ASHLEY BLUE — ablue@newsobserver.com

— There was not a single steer, but some fine steering Saturday at the Solid Waste Association of North America’s annual statewide Road-E-O, where garbage truck drivers and mechanics get a chance to do more than talk trash.

More than 100 competitors came out for the two-day event, split among two venues: the City of Raleigh’s Solid Waste Services facility in east Raleigh, and the South Wake Landfill in Apex.

Not a sport for amateurs, the Road-E-O is open only to drivers with no reportable accidents in the previous 12 months. They can work for municipal, county or private waste haulers. Winners at the state competition go on to the international games, to be held this year in Lexington, Ky.

“We take it very seriously in our industry,” said John Pfleger, senior environmental health and safety specialist for Waste Industries in Raleigh, and the head judge at the rodeo for three years running. The event is a perk for competitors, many of whom get a paid hotel stay with a banquet and Saturday-night dance on Road-E-O weekend. And, they get to demonstrate the skill required to drive a rumbling, screeching garbage truck through changing road and weather conditions, between parked cars and other obstacles while making hundreds of stops to gather refuse, all without bumping into anything.

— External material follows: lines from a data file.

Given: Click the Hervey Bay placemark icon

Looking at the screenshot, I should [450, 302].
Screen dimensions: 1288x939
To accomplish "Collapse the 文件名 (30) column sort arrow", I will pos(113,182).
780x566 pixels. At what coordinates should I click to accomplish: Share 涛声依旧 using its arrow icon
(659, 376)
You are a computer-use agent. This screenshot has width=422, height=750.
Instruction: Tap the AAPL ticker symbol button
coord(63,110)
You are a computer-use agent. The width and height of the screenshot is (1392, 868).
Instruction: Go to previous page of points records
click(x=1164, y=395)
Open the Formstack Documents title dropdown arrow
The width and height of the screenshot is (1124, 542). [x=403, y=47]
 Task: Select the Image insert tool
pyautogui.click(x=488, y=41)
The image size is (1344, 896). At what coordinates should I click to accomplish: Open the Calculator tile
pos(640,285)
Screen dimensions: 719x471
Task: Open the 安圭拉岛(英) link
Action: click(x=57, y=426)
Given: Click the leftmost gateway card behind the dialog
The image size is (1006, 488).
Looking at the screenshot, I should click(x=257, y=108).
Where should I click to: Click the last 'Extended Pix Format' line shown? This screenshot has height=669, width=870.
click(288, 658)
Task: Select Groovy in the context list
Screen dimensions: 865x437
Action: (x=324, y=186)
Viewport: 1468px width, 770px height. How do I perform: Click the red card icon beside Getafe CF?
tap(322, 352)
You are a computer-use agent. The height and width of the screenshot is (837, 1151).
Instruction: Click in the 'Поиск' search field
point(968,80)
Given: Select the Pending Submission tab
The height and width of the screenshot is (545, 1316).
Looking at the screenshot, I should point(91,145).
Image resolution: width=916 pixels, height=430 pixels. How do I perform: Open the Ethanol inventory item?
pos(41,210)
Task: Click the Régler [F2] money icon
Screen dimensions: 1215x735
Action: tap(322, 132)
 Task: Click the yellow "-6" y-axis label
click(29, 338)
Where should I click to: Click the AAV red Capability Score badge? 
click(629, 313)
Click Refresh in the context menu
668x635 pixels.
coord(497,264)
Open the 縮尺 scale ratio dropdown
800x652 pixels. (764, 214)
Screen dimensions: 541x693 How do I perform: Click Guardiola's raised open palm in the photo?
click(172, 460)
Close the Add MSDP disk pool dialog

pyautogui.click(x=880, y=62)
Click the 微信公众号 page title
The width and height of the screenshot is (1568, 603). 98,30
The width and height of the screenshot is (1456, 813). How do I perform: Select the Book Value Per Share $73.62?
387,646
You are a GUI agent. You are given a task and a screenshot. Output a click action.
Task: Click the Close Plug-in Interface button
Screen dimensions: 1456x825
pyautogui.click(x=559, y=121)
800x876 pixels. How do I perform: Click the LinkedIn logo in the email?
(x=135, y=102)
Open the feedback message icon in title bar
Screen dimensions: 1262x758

It’s harder than it looks.

At the landfill, drivers tested their skills on a dirt track, maneuvering barrels with the arms of a trash truck and leveling ground with the scraper on a bulldozer.

Across town, competitors faced seven skill stations laid out in a course on a paved parking lot. Contenders could choose from several types of vehicles: front-end loaders, side-loaders, rear-loaders, roll-offs and tractor-trailers.

One by one, drivers climbed into their cabs to run the course, negotiating between barriers and backing down an alley. They had to parallel park and make snake through barrels — forward, then backward. Scores are based on how cleanly the course is run, with points deducted for contact with obstructions. The routes are timed, with shorter times serving as tie-breakers.

Entrants also had to take two written tests.

“It’s a challenge,” said Arthur Moore of Raleigh, who started out as a truck driver for the Army and went to work for a trash hauler when he got out 25 years ago. He’s competed in at least 10 Road-E-O’s, he said. He was disappointed in his barrel run – he hit two – and felt he could have gotten closer to the line in the parallel park.

Trina Tharp came to the event with her two sons to cheer on her husband, John, who came in third in the competition two years ago.

“He gets all stoked for it,” she said, even recruiting his older son to drill him on safety standards for the written exams.

Even if he doesn’t win, it’s a nice weekend for the family, who live in Graham and were looking forward to getting back to the pool at the host hotel when the competition ended Saturday afternoon.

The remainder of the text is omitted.